* [VORLIEGENDER TEXT]:
☆ ☆ ☆
“No more lame duck” but Hoffnungstraeger ist Merkel jetzt als Euro Presidentin, schreibt Merkel-Biographin Judy Dempsey und diagnistiziert eine dritte Merkelwende. Auch Politico’s Paul Taylor sieht einen Merkel Milestone Moment:
“In the twilight of her chancellorship, Angela Merkel has secured her place in the pantheon of European statesmanship by agreeing to common EU borrowing to help the countries hardest hit by the coronavirus rebuild their economies.”
The FT’s Martin Wolf findet auch “…this is a Merkel moment. Once again, this ever-cautious politician has made a decisive move.” Denn “As Anatole Kaletsky of Gavekal has argued, the Franco-German proposal is far more significant than (the) relatively modest numbers suggest. It includes two innovations: the ability of the commission to borrow on its account and so create a new class of EU bonds; and the fact that the borrowing is to be financed by new European-wide taxes on carbon emissions or financial and digital transactions. The leverage on the tax revenue allowed by the ability to borrow could be huge. If, for example, the EU would float an irredeemable bond at 1 per cent (a conservative assumption), it could borrow €100bn, forever, on €1bn of annual revenue. That is a very big deal.”
☆ ☆ ☆
* [ZU ERSTELLEN]: Schreiben Sie den Text über Merkel und die gemeinsame EU-Kreditaufnahme vollständig und ohne jede Änderung ab.

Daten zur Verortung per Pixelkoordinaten
☆ ☆ ☆
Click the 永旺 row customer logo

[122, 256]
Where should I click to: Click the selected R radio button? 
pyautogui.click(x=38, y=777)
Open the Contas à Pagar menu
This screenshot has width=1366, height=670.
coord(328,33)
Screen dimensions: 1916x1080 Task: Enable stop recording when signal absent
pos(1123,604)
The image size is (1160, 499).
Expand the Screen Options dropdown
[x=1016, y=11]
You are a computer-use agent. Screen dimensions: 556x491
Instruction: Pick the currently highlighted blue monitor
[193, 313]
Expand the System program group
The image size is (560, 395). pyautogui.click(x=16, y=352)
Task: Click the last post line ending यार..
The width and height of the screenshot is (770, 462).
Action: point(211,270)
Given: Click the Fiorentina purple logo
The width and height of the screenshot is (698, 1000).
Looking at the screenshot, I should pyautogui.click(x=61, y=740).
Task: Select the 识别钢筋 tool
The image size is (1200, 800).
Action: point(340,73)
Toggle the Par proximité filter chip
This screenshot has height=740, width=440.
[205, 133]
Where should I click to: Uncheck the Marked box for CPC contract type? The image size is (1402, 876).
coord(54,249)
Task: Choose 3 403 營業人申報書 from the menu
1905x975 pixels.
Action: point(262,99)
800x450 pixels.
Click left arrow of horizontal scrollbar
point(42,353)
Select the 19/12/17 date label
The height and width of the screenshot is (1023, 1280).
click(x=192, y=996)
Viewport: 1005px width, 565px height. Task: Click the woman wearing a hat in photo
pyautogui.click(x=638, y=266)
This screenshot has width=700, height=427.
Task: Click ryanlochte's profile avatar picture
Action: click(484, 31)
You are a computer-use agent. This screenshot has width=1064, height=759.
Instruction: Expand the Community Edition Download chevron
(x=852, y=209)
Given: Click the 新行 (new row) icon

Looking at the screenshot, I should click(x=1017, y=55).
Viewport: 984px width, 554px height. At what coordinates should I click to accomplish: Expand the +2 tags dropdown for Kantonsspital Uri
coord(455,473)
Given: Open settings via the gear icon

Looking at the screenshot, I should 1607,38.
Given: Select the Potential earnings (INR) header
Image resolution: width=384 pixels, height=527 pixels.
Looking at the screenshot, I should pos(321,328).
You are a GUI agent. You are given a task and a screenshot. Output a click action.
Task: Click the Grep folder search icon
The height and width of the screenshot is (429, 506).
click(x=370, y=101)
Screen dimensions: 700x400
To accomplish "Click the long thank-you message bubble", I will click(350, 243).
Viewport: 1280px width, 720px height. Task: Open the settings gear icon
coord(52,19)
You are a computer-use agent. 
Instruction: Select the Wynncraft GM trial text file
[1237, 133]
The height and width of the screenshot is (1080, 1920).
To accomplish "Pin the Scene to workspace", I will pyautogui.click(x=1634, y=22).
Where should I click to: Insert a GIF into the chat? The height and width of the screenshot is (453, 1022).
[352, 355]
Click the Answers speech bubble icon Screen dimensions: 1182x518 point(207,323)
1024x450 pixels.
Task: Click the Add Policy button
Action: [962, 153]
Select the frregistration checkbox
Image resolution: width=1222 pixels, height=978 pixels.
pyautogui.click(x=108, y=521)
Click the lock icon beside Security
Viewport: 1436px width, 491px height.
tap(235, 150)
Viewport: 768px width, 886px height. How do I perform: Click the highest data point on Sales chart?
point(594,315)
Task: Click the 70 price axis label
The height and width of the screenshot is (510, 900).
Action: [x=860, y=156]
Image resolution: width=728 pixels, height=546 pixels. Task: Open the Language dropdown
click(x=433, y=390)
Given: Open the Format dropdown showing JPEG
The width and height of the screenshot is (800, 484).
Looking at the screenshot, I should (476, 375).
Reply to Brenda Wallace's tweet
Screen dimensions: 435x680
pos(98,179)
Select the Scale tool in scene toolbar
☆ ☆ ☆
* [IHRE ANTWORT]:
“No more lame duck” but Hoffnungstraeger ist Merkel jetzt als Euro Presidentin, schreibt Merkel-Biographin Judy Dempsey und diagnistiziert eine dritte Merkelwende. Auch Politico’s Paul Taylor sieht einen Merkel Milestone Moment:
“In the twilight of her chancellorship, Angela Merkel has secured her place in the pantheon of European statesmanship by agreeing to common EU borrowing to help the countries hardest hit by the coronavirus rebuild their economies.”
The FT’s Martin Wolf findet auch “…this is a Merkel moment. Once again, this ever-cautious politician has made a decisive move.” Denn “As Anatole Kaletsky of Gavekal has argued, the Franco-German proposal is far more significant than (the) relatively modest numbers suggest. It includes two innovations: the ability of the commission to borrow on its account and so create a new class of EU bonds; and the fact that the borrowing is to be financed by new European-wide taxes on carbon emissions or financial and digital transactions. The leverage on the tax revenue allowed by the ability to borrow could be huge. If, for example, the EU would float an irredeemable bond at 1 per cent (a conservative assumption), it could borrow €100bn, forever, on €1bn of annual revenue. That is a very big deal.”